(Description of the task):
Keep every character as it is and output all of the records.

(Source information):

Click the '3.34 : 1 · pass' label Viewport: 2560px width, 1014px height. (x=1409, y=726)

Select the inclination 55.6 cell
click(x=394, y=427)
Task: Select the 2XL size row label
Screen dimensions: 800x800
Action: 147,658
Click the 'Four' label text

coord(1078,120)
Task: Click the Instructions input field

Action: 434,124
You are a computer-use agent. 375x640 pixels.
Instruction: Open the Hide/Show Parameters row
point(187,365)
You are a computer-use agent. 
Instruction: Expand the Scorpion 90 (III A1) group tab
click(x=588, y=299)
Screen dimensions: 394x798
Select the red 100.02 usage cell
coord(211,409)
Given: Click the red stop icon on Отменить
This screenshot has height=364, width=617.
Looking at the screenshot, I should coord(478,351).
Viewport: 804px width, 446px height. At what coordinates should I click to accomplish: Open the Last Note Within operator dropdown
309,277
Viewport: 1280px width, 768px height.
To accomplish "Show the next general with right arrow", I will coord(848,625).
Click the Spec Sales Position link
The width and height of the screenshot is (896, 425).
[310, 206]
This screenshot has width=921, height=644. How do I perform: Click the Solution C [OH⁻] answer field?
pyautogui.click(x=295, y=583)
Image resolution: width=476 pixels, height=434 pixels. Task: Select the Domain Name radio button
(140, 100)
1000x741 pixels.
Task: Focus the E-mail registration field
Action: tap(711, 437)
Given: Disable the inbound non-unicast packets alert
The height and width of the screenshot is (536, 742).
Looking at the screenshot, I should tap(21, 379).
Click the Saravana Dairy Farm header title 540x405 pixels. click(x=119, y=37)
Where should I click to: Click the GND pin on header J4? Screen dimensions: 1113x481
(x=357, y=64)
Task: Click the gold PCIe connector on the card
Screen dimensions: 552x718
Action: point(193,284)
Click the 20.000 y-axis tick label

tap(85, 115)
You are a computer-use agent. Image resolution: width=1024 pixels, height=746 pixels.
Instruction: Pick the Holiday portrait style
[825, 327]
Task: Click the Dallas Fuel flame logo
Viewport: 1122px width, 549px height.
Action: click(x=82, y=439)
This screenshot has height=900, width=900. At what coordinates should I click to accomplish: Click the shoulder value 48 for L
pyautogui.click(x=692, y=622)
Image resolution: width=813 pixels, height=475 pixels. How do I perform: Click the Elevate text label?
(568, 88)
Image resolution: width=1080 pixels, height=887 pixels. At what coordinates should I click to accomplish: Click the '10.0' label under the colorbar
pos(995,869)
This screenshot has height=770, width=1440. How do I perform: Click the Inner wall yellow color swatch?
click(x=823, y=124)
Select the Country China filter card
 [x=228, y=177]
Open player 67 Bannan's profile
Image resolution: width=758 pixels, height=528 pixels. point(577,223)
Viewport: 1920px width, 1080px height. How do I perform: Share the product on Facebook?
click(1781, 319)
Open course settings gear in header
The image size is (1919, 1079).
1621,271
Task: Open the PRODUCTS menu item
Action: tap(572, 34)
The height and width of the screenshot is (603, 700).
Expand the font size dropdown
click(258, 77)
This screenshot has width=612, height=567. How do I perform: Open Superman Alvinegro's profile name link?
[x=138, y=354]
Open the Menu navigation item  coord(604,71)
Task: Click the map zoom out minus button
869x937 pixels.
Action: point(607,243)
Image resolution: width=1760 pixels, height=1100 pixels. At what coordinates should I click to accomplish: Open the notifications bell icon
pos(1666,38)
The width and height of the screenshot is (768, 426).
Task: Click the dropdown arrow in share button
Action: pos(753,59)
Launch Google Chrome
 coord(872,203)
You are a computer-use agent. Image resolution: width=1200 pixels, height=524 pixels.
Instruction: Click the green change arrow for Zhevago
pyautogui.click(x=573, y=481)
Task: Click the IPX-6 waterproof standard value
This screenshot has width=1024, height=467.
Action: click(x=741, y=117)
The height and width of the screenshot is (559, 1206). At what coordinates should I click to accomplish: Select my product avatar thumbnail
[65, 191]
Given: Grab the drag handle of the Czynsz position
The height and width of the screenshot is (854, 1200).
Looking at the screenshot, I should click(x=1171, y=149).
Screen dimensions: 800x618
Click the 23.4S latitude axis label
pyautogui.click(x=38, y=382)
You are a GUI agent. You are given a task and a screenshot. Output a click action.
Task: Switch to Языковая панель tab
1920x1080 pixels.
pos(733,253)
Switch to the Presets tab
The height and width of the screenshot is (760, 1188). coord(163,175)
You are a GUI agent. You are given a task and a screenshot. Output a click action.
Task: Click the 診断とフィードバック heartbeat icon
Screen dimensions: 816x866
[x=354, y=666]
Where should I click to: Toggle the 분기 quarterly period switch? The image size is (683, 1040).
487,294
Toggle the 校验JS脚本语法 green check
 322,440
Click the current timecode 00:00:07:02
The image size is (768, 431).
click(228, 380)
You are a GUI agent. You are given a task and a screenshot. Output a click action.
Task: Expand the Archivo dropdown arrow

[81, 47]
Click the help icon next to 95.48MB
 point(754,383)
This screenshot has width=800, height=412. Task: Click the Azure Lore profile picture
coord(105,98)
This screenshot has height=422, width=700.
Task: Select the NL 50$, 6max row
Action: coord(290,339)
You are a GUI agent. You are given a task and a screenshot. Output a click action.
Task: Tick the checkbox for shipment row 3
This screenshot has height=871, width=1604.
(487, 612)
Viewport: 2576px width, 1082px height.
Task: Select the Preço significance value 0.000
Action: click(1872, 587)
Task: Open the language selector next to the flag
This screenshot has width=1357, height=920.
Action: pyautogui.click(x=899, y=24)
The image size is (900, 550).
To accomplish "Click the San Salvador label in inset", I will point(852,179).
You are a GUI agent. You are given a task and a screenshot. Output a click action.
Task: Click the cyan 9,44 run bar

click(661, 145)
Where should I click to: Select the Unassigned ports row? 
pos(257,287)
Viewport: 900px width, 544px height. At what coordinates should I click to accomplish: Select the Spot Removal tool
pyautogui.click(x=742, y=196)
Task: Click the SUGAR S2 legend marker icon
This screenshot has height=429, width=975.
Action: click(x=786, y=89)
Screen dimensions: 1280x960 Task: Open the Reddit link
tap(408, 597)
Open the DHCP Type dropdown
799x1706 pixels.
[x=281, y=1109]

(Output):
Click the '3.34 : 1 · pass' label Viewport: 2560px width, 1014px height. (x=1409, y=726)

Select the inclination 55.6 cell
click(x=394, y=427)
Task: Select the 2XL size row label
Screen dimensions: 800x800
Action: 147,658
Click the 'Four' label text

coord(1078,120)
Task: Click the Instructions input field

Action: 434,124
You are a computer-use agent. 375x640 pixels.
Instruction: Open the Hide/Show Parameters row
point(187,365)
You are a computer-use agent. 
Instruction: Expand the Scorpion 90 (III A1) group tab
click(x=588, y=299)
Screen dimensions: 394x798
Select the red 100.02 usage cell
coord(211,409)
Given: Click the red stop icon on Отменить
This screenshot has height=364, width=617.
Looking at the screenshot, I should coord(478,351).
Viewport: 804px width, 446px height. At what coordinates should I click to accomplish: Open the Last Note Within operator dropdown
309,277
Viewport: 1280px width, 768px height.
To accomplish "Show the next general with right arrow", I will coord(848,625).
Click the Spec Sales Position link
The width and height of the screenshot is (896, 425).
[310, 206]
This screenshot has width=921, height=644. How do I perform: Click the Solution C [OH⁻] answer field?
pyautogui.click(x=295, y=583)
Image resolution: width=476 pixels, height=434 pixels. Task: Select the Domain Name radio button
(140, 100)
1000x741 pixels.
Task: Focus the E-mail registration field
Action: tap(711, 437)
Given: Disable the inbound non-unicast packets alert
The height and width of the screenshot is (536, 742).
Looking at the screenshot, I should tap(21, 379).
Click the Saravana Dairy Farm header title 540x405 pixels. click(x=119, y=37)
Where should I click to: Click the GND pin on header J4? Screen dimensions: 1113x481
(x=357, y=64)
Task: Click the gold PCIe connector on the card
Screen dimensions: 552x718
Action: point(193,284)
Click the 20.000 y-axis tick label

tap(85, 115)
You are a computer-use agent. Image resolution: width=1024 pixels, height=746 pixels.
Instruction: Pick the Holiday portrait style
[825, 327]
Task: Click the Dallas Fuel flame logo
Viewport: 1122px width, 549px height.
Action: click(x=82, y=439)
This screenshot has height=900, width=900. At what coordinates should I click to accomplish: Click the shoulder value 48 for L
pyautogui.click(x=692, y=622)
Image resolution: width=813 pixels, height=475 pixels. How do I perform: Click the Elevate text label?
(568, 88)
Image resolution: width=1080 pixels, height=887 pixels. At what coordinates should I click to accomplish: Click the '10.0' label under the colorbar
pos(995,869)
This screenshot has height=770, width=1440. How do I perform: Click the Inner wall yellow color swatch?
click(x=823, y=124)
Select the Country China filter card
 [x=228, y=177]
Open player 67 Bannan's profile
Image resolution: width=758 pixels, height=528 pixels. point(577,223)
Viewport: 1920px width, 1080px height. How do I perform: Share the product on Facebook?
click(1781, 319)
Open course settings gear in header
The image size is (1919, 1079).
1621,271
Task: Open the PRODUCTS menu item
Action: tap(572, 34)
The height and width of the screenshot is (603, 700).
Expand the font size dropdown
click(258, 77)
This screenshot has width=612, height=567. How do I perform: Open Superman Alvinegro's profile name link?
[x=138, y=354]
Open the Menu navigation item  coord(604,71)
Task: Click the map zoom out minus button
869x937 pixels.
Action: point(607,243)
Image resolution: width=1760 pixels, height=1100 pixels. At what coordinates should I click to accomplish: Open the notifications bell icon
pos(1666,38)
The width and height of the screenshot is (768, 426).
Task: Click the dropdown arrow in share button
Action: pos(753,59)
Launch Google Chrome
 coord(872,203)
You are a computer-use agent. Image resolution: width=1200 pixels, height=524 pixels.
Instruction: Click the green change arrow for Zhevago
pyautogui.click(x=573, y=481)
Task: Click the IPX-6 waterproof standard value
This screenshot has width=1024, height=467.
Action: click(x=741, y=117)
The height and width of the screenshot is (559, 1206). At what coordinates should I click to accomplish: Select my product avatar thumbnail
[65, 191]
Given: Grab the drag handle of the Czynsz position
The height and width of the screenshot is (854, 1200).
Looking at the screenshot, I should click(x=1171, y=149).
Screen dimensions: 800x618
Click the 23.4S latitude axis label
pyautogui.click(x=38, y=382)
You are a GUI agent. You are given a task and a screenshot. Output a click action.
Task: Switch to Языковая панель tab
1920x1080 pixels.
pos(733,253)
Switch to the Presets tab
The height and width of the screenshot is (760, 1188). coord(163,175)
You are a GUI agent. You are given a task and a screenshot. Output a click action.
Task: Click the 診断とフィードバック heartbeat icon
Screen dimensions: 816x866
[x=354, y=666]
Where should I click to: Toggle the 분기 quarterly period switch? The image size is (683, 1040).
487,294
Toggle the 校验JS脚本语法 green check
 322,440
Click the current timecode 00:00:07:02
The image size is (768, 431).
click(228, 380)
You are a GUI agent. You are given a task and a screenshot. Output a click action.
Task: Expand the Archivo dropdown arrow

[81, 47]
Click the help icon next to 95.48MB
 point(754,383)
This screenshot has width=800, height=412. Task: Click the Azure Lore profile picture
coord(105,98)
This screenshot has height=422, width=700.
Task: Select the NL 50$, 6max row
Action: coord(290,339)
You are a GUI agent. You are given a task and a screenshot. Output a click action.
Task: Tick the checkbox for shipment row 3
This screenshot has height=871, width=1604.
(487, 612)
Viewport: 2576px width, 1082px height.
Task: Select the Preço significance value 0.000
Action: click(1872, 587)
Task: Open the language selector next to the flag
This screenshot has width=1357, height=920.
Action: pyautogui.click(x=899, y=24)
The image size is (900, 550).
To accomplish "Click the San Salvador label in inset", I will point(852,179).
You are a GUI agent. You are given a task and a screenshot. Output a click action.
Task: Click the cyan 9,44 run bar

click(661, 145)
Where should I click to: Select the Unassigned ports row? 
pos(257,287)
Viewport: 900px width, 544px height. At what coordinates should I click to accomplish: Select the Spot Removal tool
pyautogui.click(x=742, y=196)
Task: Click the SUGAR S2 legend marker icon
This screenshot has height=429, width=975.
Action: click(x=786, y=89)
Screen dimensions: 1280x960 Task: Open the Reddit link
tap(408, 597)
Open the DHCP Type dropdown
799x1706 pixels.
[x=281, y=1109]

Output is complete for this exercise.